So Microsoft will introduce its own tablet, the Surface. They deliver one very nice touch for it: the cover with an integrated touch keyboard, which includes a touchpad. This will make the dual use they envision much more practical, by significantly reducing the weight of the entire tablet. But as already discussed, the whole premise is a pretty flaky one: Software can only be optimized for one use case, and so the device is actually two in one: laptop and tablet. As a laptop, you will get a much better experience with an 11″ Air than with the ARM variant. On the other hand:
The ARM variant is the only one usable as a tablet, as the other is too heavy. And both will only sport a 140 dpi screen. The Retina display on the new iPad is actually amazing, as it suddenly enables you to read a full page of a document comfortably. You simply cannot compete against the iPad with such an inferior screen, especially if you want to capture a professional audience, where being able to read crisp text makes your life so much easier.
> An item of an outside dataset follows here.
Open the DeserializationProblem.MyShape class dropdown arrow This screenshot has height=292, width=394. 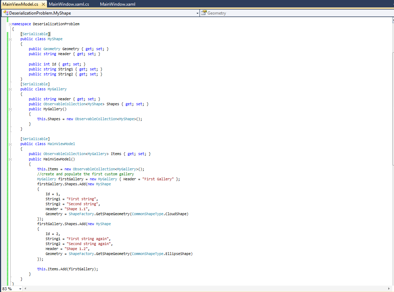198,13

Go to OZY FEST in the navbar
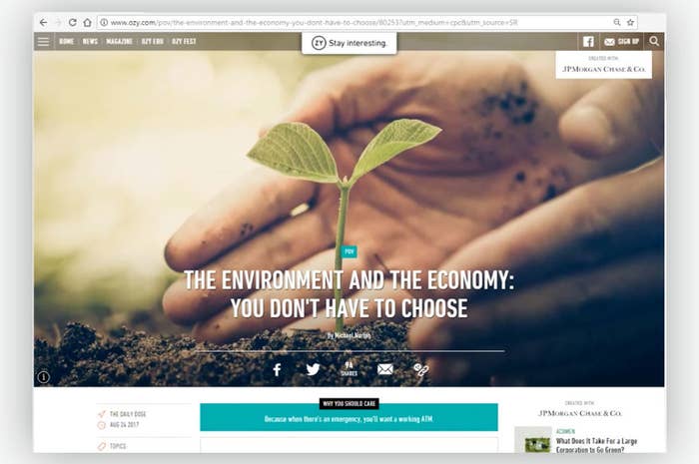[x=184, y=42]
Microsoft seems not to understand that computing has become cheap, that you no longer spend 5000$ for a somewhat reasonable machine, but that 1000$ can buy you a computer that is overpowered for many and considered high end. With so much power available cheaply, it suddenly becomes quite economically possible to own two specialized devices, each working optimally for its use case. And Apple is working very hard to ensure that iCloud will work seamlessly to make working on multiple devices a joy.
In the end, Metro software does not work nicely with keyboard and mouse, and Windows software does not work nicely with only a touch screen. To make the switching work really well, one would need to develop every software with two different faces, and the hardware would be the wrong for one of them: either too underpowered for keyboard and mice, or too heavy for touch. The first one will go away with time, but Microsoft is actively preventing people from developing ARM desktop applications.
Of course Microsoft tries to leverage its position with Windows to get traction with tablets, but that means an inferior product user interface wise, and Apple is not expensive enough that you will accept it in return for lower prices.